Testo di origine:
Con contagi che viaggiano sopra i 100mila al giorno, due milioni di ammalati e una riduzione della copertura vaccinale significativa ad appena quattro mesi, l’Italia continua a impostare la propria strategia di contrasto alla pandemia esclusivamente sui vaccini. Anche ieri pomeriggio, nella conferenza stampa tenuta dal presidente del Consiglio Mario Draghi insieme ad esponenti del governo e al coordinatore del Comitato Tecnico Scientifico, Franco Locatelli, è stato ribadito a più riprese che l’arma a disposizione rimane quella dei vaccini e i provvedimenti adottati dall’esecutivo, come l’obbligo vaccinale per gli over 50, vanno in questo senso.

Vaccini e non monoclonali o farmaci: le ragioni mediche di una scelta

Nel corso della conferenza stampa, però, dai giornalisti si è levata una domanda che riguardava le cure per il Covid, che appaiono piuttosto trascurate o non prese seriamente in considerazione.
In particolare, l’utilizzo di terapie con anticorpi monoclonali in passato ha mostrato una grande efficacia, eppure non è stata una pista battuta su larga scala, così come le scelte delle autorità non sembrano ancora orientarsi verso i farmaci anti-Covid che sono stati sviluppati in questi due anni dall’inizio della pandemia.
Nei settori più scettici verso i vaccini, la scelta dell’Italia (così come di altri Paesi) sembra rispondere più a criteri politici ed economici che a ragioni mediche, ma proprio ieri è arrivata la risposta del coordinatore del Cts e presidente del Consiglio Superiore di Sanità, Locatelli.

«Vi è stata ampiamente attenzione sia agli anticorpi monoclonali, sia ai due farmaci antivirali che sono stati sviluppati», ha detto Locatelli, che poi si è soffermato a spiegare il funzionamento dei farmaci, in particolare con la loro capacità di bloccare l’enzima che permette al virus di replicare.

Esplorare il materiale:
**1)** Secondo l'articolo, chi è il coordinatore del Comitato Tecnico Scientifico?
**2)** Ricopia dall'articolo il passo che va da "Nel corso della" fino a "dall’inizio della pandemia." incluso.
Questi dati provengono da un'altra fonte.

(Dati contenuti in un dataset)
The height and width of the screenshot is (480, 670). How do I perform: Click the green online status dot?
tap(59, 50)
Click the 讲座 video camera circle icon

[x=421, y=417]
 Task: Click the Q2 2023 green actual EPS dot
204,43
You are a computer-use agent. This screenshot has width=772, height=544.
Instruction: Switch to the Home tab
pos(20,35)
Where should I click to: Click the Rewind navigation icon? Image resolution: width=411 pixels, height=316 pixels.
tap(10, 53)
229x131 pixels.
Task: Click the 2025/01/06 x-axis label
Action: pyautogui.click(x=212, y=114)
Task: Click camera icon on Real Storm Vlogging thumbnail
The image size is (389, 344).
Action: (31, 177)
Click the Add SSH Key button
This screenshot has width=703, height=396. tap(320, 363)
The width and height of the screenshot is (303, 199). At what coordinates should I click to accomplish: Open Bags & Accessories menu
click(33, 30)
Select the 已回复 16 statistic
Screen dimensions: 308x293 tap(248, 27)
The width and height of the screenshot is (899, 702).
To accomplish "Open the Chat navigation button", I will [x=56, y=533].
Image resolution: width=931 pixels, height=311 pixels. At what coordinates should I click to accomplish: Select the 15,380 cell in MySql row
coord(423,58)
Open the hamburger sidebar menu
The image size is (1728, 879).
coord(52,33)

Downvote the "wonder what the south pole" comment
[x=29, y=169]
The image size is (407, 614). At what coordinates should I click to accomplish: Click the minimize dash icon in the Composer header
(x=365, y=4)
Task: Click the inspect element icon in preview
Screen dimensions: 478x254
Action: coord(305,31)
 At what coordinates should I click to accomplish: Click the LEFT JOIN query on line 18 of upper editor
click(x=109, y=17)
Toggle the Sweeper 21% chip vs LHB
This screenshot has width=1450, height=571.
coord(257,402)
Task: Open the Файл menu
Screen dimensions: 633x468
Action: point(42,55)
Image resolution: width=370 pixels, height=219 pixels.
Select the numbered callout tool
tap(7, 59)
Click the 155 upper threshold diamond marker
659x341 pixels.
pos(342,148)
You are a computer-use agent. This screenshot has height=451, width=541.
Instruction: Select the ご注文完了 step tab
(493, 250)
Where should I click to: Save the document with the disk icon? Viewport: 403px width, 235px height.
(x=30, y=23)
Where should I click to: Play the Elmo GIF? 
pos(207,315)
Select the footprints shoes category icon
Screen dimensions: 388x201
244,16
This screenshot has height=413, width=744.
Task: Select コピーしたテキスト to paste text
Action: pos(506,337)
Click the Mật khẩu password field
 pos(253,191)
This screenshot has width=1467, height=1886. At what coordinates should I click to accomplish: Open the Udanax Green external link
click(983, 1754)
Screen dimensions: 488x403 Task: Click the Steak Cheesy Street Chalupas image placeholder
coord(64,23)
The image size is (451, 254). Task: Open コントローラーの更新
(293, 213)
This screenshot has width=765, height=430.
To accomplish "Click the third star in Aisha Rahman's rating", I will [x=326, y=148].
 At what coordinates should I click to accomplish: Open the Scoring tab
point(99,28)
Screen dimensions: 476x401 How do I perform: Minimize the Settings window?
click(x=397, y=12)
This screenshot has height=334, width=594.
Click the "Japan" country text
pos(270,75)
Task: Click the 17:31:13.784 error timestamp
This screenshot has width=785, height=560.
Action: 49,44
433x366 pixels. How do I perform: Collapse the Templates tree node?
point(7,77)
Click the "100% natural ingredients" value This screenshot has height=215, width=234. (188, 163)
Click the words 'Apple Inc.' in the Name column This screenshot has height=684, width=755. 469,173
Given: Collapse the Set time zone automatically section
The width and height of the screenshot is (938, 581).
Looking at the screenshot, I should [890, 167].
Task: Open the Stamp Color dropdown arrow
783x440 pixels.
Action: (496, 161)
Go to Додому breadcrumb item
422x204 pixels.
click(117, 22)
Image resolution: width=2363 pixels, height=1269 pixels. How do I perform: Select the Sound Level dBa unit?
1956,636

Insieme delle risposte:
**1)** Franco Locatelli.

**2)**
Nel corso della conferenza stampa, però, dai giornalisti si è levata una domanda che riguardava le cure per il Covid, che appaiono piuttosto trascurate o non prese seriamente in considerazione.
In particolare, l’utilizzo di terapie con anticorpi monoclonali in passato ha mostrato una grande efficacia, eppure non è stata una pista battuta su larga scala, così come le scelte delle autorità non sembrano ancora orientarsi verso i farmaci anti-Covid che sono stati sviluppati in questi due anni dall’inizio della pandemia.